Renommez « checkbox » en « check box » dans le listing, de la ligne contenant « containing Better Corp » jusqu'à la ligne contenant « Action: point(396,437) » incluse. Redonnez uniquement ces lignes, sans rien modifier d'autre.

-- DONNÉES FOURNIES --
========================================================================
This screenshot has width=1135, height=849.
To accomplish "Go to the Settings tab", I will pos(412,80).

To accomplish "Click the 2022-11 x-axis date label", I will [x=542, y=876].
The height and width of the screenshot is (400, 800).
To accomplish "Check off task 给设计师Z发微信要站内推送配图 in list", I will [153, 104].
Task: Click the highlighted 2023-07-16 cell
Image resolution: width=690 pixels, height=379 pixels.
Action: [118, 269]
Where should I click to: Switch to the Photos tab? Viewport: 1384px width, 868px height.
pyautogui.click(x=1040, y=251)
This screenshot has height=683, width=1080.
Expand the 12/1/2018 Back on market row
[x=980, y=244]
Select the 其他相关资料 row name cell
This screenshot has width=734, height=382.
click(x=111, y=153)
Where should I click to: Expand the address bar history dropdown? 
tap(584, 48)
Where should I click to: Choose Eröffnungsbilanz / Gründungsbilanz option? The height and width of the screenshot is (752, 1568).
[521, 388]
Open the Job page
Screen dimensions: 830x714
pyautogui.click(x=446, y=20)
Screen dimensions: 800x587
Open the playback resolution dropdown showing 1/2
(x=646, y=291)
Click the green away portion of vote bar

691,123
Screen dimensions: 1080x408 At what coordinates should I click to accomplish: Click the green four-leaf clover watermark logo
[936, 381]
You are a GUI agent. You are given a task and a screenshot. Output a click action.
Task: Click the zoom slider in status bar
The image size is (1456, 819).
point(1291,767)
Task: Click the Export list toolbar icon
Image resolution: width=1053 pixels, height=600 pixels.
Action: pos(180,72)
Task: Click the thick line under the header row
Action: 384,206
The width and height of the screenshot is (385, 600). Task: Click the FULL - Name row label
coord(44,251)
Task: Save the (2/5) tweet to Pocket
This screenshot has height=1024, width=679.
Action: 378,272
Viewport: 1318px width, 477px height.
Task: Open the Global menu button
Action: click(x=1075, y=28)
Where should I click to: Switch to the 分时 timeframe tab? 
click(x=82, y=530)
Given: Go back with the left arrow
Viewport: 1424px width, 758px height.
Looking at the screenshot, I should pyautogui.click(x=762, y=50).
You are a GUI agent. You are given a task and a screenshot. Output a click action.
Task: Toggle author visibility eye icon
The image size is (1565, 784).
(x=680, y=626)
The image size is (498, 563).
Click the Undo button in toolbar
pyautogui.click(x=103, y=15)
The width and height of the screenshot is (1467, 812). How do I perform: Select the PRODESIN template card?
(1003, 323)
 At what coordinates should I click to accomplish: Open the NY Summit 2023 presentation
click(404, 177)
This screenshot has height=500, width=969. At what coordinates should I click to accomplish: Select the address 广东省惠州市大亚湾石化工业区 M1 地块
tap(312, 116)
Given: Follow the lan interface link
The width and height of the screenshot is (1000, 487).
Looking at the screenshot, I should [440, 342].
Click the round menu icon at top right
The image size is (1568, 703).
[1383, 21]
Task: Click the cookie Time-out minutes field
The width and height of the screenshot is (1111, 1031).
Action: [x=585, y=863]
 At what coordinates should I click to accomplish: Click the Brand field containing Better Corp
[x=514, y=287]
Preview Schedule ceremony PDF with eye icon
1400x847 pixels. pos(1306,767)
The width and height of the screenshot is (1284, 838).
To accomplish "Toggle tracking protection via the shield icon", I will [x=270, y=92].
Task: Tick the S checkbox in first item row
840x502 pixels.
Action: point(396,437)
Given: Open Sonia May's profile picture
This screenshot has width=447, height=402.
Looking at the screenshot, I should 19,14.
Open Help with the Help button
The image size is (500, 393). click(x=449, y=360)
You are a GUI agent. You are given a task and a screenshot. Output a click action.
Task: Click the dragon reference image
========================================================================
-- CORRIGÉ --
 At what coordinates should I click to accomplish: Click the Brand field containing Better Corp
[x=514, y=287]
Preview Schedule ceremony PDF with eye icon
1400x847 pixels. pos(1306,767)
The width and height of the screenshot is (1284, 838).
To accomplish "Toggle tracking protection via the shield icon", I will [x=270, y=92].
Task: Tick the S check box in first item row
840x502 pixels.
Action: point(396,437)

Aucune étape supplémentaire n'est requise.